About this exercise: The word "Close" occurs in some of the lines below; copy each of those lines.

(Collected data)
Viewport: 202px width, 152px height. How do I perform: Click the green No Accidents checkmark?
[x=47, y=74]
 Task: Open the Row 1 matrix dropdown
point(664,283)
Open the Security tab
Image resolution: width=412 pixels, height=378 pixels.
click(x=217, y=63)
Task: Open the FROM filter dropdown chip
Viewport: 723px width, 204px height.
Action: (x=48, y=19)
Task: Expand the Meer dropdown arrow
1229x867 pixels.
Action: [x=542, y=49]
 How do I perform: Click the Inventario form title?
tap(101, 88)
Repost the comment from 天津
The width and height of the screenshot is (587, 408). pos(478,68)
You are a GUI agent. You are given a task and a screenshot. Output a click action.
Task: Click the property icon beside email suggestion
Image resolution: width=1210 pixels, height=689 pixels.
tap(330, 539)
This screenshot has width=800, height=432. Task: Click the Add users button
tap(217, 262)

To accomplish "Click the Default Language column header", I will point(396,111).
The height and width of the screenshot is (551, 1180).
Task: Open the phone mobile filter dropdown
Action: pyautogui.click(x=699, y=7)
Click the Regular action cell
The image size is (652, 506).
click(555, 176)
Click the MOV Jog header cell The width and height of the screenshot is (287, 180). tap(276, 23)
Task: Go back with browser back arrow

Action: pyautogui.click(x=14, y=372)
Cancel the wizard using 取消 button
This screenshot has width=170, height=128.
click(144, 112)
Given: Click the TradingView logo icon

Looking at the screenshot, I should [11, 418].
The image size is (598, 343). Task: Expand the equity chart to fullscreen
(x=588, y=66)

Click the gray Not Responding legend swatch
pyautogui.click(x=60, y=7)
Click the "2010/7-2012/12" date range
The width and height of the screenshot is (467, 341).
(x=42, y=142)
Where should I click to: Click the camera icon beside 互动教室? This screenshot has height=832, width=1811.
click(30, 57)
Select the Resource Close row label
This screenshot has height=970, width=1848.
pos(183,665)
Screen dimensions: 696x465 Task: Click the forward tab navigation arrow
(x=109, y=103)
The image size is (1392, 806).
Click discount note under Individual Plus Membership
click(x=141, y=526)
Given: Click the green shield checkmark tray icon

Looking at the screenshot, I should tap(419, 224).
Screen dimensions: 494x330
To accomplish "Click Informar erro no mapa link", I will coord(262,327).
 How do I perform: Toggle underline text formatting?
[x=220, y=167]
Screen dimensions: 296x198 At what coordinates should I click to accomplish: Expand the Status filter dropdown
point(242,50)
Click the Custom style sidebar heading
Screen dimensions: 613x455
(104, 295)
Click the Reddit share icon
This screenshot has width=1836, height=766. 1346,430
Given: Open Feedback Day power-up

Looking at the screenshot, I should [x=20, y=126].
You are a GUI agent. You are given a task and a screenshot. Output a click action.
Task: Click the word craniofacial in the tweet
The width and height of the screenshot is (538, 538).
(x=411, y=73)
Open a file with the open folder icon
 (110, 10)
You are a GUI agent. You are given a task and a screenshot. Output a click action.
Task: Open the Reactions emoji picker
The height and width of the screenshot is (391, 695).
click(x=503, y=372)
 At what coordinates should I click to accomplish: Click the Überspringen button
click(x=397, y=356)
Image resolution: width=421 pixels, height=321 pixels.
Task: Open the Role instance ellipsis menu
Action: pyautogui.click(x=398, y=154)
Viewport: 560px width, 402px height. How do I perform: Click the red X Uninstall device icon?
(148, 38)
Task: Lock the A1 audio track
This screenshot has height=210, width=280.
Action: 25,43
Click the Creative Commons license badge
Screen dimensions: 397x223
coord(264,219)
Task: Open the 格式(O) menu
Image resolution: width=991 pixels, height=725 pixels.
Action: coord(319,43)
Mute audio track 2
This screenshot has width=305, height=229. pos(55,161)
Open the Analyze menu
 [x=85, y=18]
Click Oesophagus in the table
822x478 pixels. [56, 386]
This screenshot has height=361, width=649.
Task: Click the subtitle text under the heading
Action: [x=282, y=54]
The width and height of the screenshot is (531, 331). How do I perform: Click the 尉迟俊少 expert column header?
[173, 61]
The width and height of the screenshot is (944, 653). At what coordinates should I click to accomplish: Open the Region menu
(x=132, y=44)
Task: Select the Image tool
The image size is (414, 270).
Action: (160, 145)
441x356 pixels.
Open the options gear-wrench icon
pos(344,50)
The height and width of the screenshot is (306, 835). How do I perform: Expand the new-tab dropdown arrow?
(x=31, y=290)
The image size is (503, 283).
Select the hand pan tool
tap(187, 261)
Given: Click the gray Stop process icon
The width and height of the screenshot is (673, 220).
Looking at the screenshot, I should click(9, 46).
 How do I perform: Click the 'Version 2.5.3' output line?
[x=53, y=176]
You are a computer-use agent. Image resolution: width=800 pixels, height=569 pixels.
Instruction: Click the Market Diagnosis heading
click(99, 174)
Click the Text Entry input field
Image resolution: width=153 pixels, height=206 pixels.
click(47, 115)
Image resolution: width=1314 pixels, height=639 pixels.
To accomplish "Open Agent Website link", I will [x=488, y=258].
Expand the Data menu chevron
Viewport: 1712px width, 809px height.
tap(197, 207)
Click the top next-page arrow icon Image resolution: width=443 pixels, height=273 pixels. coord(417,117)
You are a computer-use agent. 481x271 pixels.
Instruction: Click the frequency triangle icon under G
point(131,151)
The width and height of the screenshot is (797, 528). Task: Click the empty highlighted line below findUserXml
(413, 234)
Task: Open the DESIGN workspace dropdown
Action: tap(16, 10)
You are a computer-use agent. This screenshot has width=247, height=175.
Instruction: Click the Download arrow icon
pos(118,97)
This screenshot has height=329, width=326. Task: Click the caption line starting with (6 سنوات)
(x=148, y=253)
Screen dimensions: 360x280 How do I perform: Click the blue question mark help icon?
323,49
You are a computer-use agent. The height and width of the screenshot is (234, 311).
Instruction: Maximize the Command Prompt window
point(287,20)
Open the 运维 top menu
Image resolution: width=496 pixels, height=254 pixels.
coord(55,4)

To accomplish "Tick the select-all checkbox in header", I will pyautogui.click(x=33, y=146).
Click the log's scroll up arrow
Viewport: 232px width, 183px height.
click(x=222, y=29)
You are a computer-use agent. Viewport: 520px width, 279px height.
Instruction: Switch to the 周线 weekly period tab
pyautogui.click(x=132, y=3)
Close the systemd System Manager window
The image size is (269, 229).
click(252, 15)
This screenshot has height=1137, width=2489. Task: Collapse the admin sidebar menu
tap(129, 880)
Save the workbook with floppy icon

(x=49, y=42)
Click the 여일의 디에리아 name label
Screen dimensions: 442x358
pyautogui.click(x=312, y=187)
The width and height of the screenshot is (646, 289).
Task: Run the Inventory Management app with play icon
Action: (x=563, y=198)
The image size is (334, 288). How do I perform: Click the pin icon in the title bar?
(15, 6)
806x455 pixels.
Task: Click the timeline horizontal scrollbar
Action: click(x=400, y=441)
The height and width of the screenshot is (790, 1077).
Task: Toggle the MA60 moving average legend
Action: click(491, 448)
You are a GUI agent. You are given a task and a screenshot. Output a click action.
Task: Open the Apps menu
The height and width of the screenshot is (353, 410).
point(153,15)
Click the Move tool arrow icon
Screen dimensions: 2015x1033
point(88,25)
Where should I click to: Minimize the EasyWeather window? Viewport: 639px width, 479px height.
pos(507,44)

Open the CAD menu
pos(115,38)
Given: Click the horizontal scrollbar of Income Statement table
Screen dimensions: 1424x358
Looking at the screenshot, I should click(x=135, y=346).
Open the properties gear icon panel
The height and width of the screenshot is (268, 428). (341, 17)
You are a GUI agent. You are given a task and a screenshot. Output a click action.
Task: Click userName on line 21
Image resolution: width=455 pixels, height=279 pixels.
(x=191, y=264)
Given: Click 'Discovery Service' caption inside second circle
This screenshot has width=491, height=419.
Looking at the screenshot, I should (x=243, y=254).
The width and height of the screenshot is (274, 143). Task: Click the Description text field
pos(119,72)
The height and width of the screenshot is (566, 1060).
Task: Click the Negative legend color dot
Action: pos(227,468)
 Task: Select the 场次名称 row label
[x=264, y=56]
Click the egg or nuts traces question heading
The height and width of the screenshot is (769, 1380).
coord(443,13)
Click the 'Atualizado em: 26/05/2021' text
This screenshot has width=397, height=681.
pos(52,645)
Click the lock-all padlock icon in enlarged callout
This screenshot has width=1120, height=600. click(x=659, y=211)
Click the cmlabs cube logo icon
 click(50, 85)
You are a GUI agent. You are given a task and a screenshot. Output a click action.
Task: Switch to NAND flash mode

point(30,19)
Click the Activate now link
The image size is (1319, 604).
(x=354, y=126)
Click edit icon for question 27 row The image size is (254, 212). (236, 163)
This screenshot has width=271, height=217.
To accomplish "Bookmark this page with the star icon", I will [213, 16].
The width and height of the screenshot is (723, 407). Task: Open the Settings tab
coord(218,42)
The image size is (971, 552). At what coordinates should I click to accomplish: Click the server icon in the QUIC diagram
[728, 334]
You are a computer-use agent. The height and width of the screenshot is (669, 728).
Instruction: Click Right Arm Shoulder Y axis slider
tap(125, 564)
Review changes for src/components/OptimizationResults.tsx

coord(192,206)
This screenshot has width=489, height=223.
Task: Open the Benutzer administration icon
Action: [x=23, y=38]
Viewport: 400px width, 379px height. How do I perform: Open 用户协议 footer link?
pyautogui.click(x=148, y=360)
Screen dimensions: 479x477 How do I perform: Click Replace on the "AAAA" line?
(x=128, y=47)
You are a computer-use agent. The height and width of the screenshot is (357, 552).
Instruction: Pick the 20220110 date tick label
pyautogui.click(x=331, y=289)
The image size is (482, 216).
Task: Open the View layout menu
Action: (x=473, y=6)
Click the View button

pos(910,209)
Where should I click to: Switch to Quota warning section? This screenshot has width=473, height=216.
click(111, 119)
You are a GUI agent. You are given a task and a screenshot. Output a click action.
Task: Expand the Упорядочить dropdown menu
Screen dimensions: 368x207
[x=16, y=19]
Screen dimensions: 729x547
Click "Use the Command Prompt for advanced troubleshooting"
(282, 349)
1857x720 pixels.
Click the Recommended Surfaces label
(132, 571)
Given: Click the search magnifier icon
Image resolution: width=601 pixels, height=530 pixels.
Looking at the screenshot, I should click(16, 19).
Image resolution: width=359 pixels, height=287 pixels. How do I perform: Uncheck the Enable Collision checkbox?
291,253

Worked solution:
Select the Resource Close row label
Close the systemd System Manager window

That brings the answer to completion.